Fellow Mercedes power unit customer Aston Martin has also taken giant leaps forward in 2023, but despite this, Shovlin feels Mercedes taking such a chunk of time out of Red Bull is a not realistic.
Viewed by others:
"The step McLaren made was pretty impressive, and you can see that they've changed a fair bit on their car," Trackside Engineering Director Shovlin told media including RacingNews365.
"For us, we need to close that gap to Red Bull and we are still developing the car.
"Whether or not we could the find half-a-second that they look to have found, I don't know. That'd be a stretch."
The Monaco upgrades ditched the zero sidepod concept that the team had stuck to, with the new car delivering podiums for Lewis Hamilton in Spain, Canada and Britain, with Shovlin detailing how the W14 has been improved.
"The front of the car is a bit more coherent, a bit stronger so we are having to work to balance that, but it does look to have gone in the right direction," he said.
"Our correlation over the last year has been strong in that we make bits and we race them, we're not putting kits on and off trying to decide whether we've done the right thing.
"However, look at where Aston Martin were at the start of the year and then where they've been in some of the recent races. That's only because other people are developing very quickly.
"It's difficult to gauge the progress when you just look at how the teams stack up.
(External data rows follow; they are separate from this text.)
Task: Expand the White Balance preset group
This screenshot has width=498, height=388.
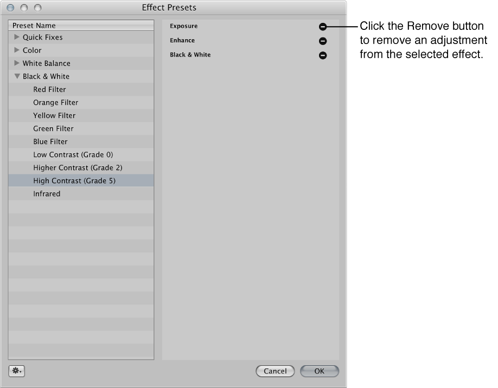Action: click(x=16, y=63)
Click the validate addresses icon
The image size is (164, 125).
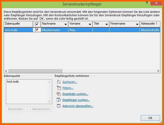point(59,106)
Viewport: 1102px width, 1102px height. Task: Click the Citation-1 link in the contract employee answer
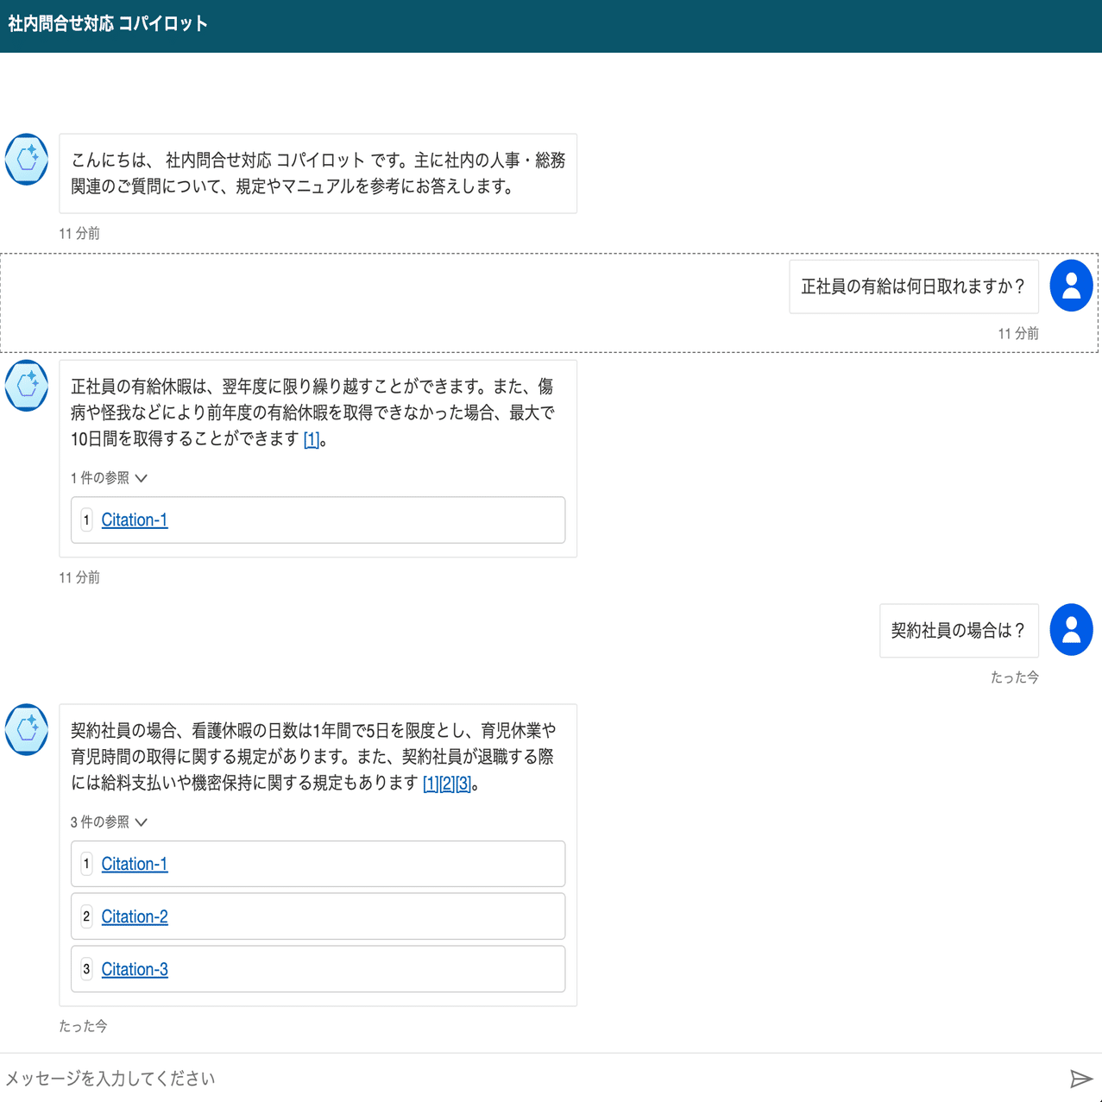click(135, 863)
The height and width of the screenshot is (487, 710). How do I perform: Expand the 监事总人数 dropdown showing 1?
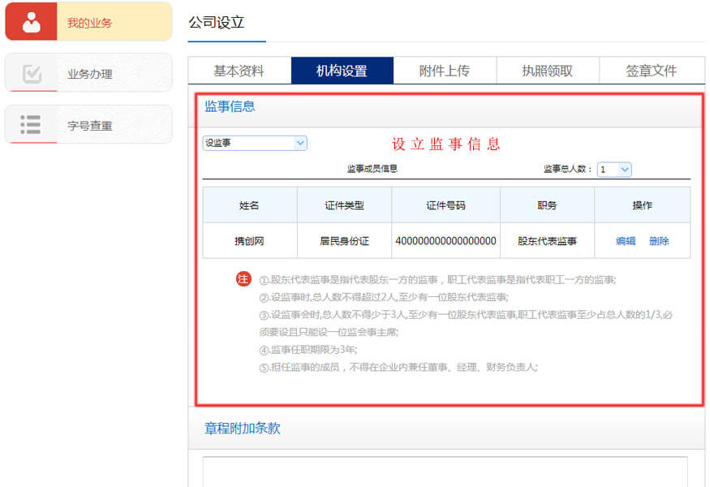615,170
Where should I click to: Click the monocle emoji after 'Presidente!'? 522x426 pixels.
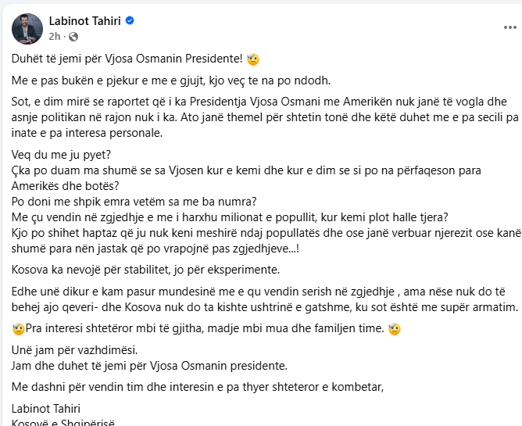click(x=253, y=60)
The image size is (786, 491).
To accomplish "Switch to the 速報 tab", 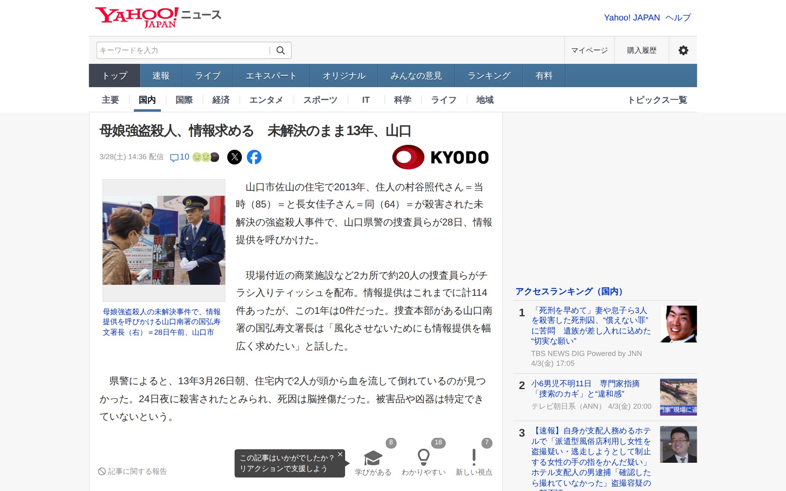I will click(x=160, y=76).
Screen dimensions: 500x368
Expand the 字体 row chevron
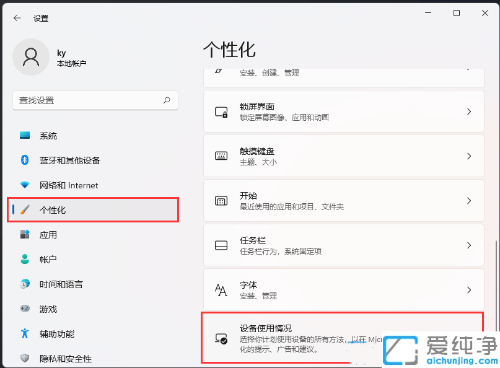tap(469, 289)
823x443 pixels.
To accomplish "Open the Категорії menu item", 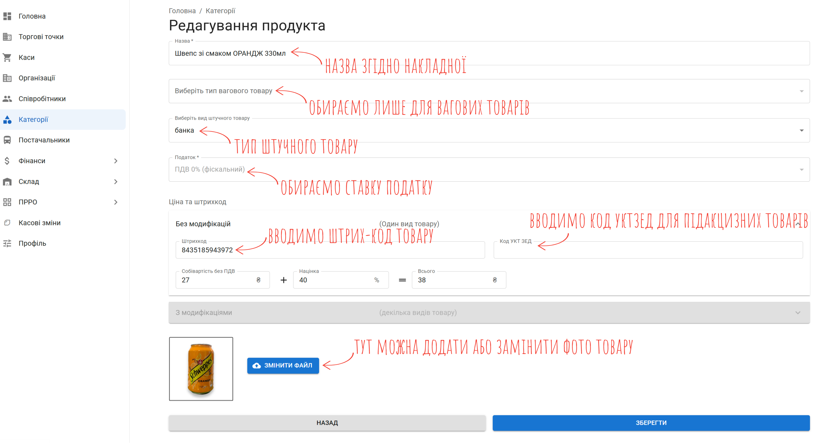I will click(33, 119).
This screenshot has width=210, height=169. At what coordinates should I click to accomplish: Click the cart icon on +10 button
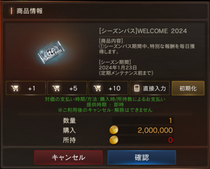[97, 88]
But the fact is, you can see those moves where people do bring updates.
"We just need to work to try and improve the development rate but the focus for us is making sure we can challenge Red Bull or whoever it is at the front next year.
"So it's a case of balancing that bigger goal with what we can do on this car and also learning with this car because if you don't change the car, you don't learn a lot.
"A lot of the development is about learning for the future."